:: DIRECTIONS ::
(a) In the baby pool essay, what does the writer use to empty most of the water by hand?
(b) In the baby pool essay, list every activity that the example sentence for "Pour Into" says the youth pastor does for his students.
(c) Rewrite the part of the baby pool essay that begins at the words "You can’t just" and stops after "deck with water.", putting "lawn" in place of "grass".

Pour Into: To spend large amounts of time and energy on someone in order to make a difference in their life. (For example, “As a youth pastor, he constantly pours into his students by going to their soccer games, taking them out for pizza, and listening to them talk about their problems.)
The baby pool on our deck is big and round, and (depending on how long it’s been since we changed the water), lukewarm and full of bugs.
You can’t just lift the edge and let the old water cascade over the side. You have to begin by emptying most of it by hand, one old ice cream pail at a time.
Fill. Lift. Pour. There is something peaceful to me about the way the water looks as I fling it out into the air and watch it fall heavy on the grass.
It would be easier to pour it through the deck boards and into the rock below, but it seems like such a waste during these ninety-degree weeks, when our grass is shriveling in on itself and my husband is getting up at night during commercials to move the sprinklers around the yard.
So I lift it. I pour it. The water sloshes out over my arms and my clothes, and I am soaked in it. Dane gets his sand bucket and “helps,” dousing my legs completely, covering our deck with water.
There is no other way to do it, no shortcut, no way to hurry it along. Just bucket after bucket of water released from the pool into the air. Lift and pour, lift and pour until the bucket barely scrapes up anything, until the water is down to almost nothing.
Even then it’s still so heavy as I wrestle the pool onto its side and pour out what remains.
Then, there is the filling.
I use the hose, of course, but the water is icy cold. It is make-your-brain-hurt cold. Straight-from-the-pipes, hypothermia cold.
I fill mixing bowls with hot water from the kitchen sink and carry them out, one at a time. It is slow, careful work. It is dozens of trips from the sink to the deck, watching for little bodies careening. How many buckets of scalding water does it take to temper the ice? To make it bearable for tiny hands and small, chubby feet? Pour. Pour. Pour. Pour.

:: PROVIDED MATERIAL ::
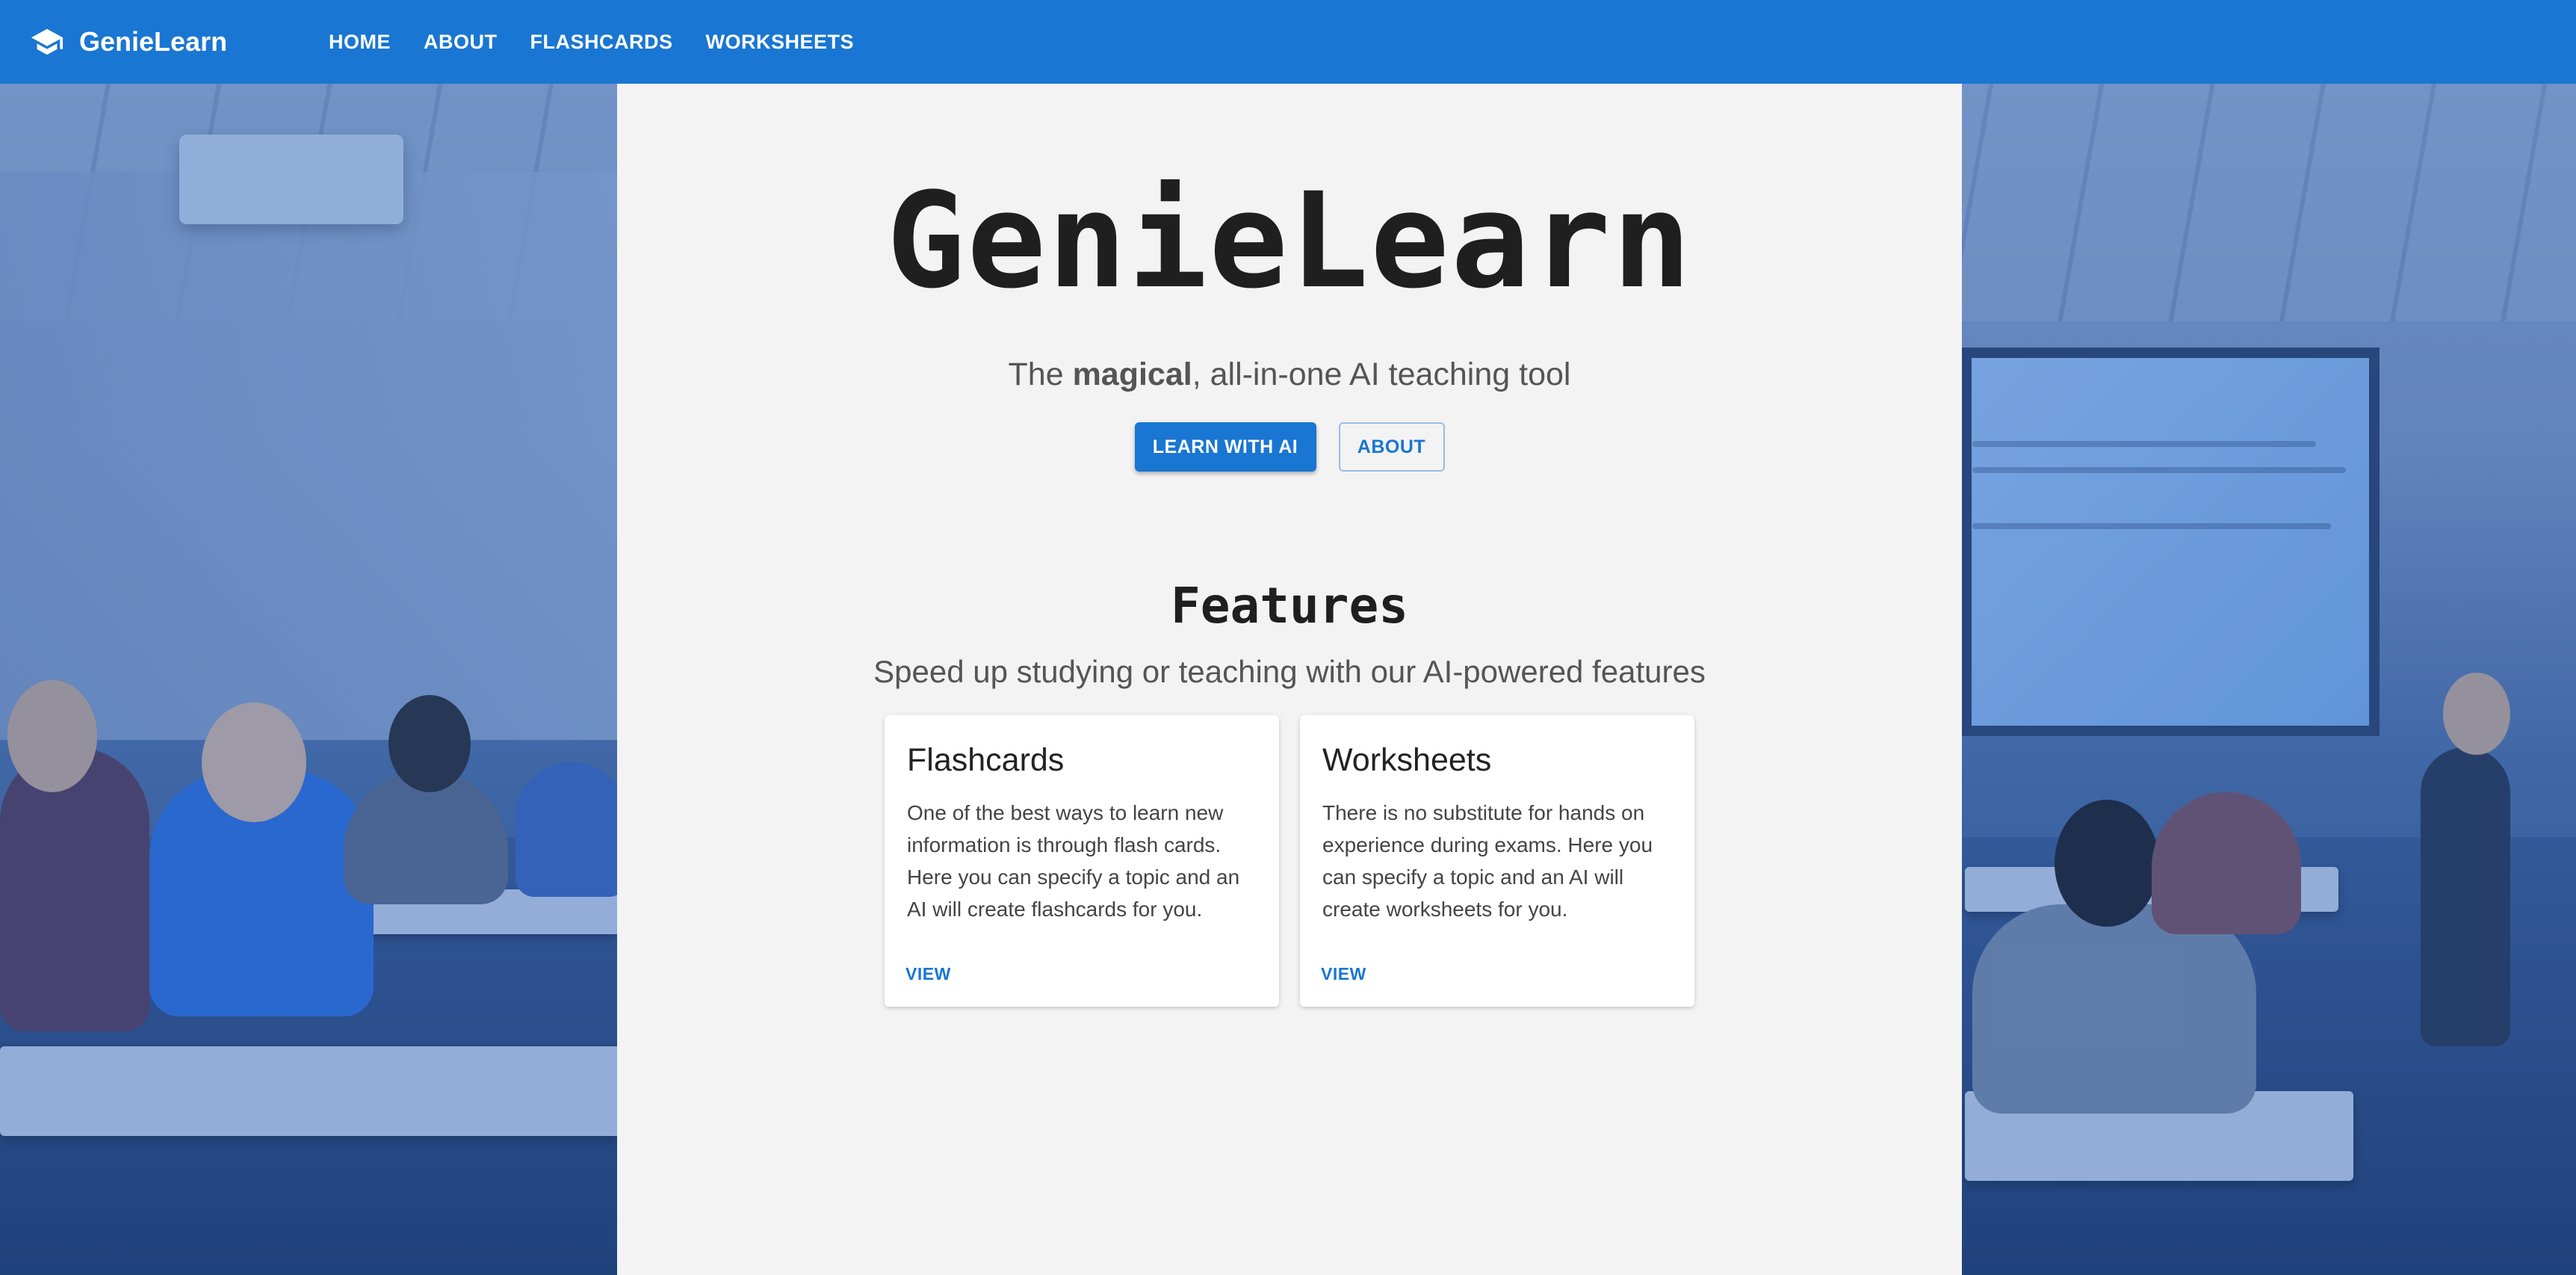  I want to click on learn-with-ai-button: LEARN WITH AI, so click(1225, 447).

:: ANSWER SECTION ::
(a) An old ice cream pail.

(b)
- Going to their soccer games
- Taking them out for pizza
- Listening to them talk about their problems

(c)
You can’t just lift the edge and let the old water cascade over the side. You have to begin by emptying most of it by hand, one old ice cream pail at a time.
Fill. Lift. Pour. There is something peaceful to me about the way the water looks as I fling it out into the air and watch it fall heavy on the lawn.
It would be easier to pour it through the deck boards and into the rock below, but it seems like such a waste during these ninety-degree weeks, when our lawn is shriveling in on itself and my husband is getting up at night during commercials to move the sprinklers around the yard.
So I lift it. I pour it. The water sloshes out over my arms and my clothes, and I am soaked in it. Dane gets his sand bucket and “helps,” dousing my legs completely, covering our deck with water.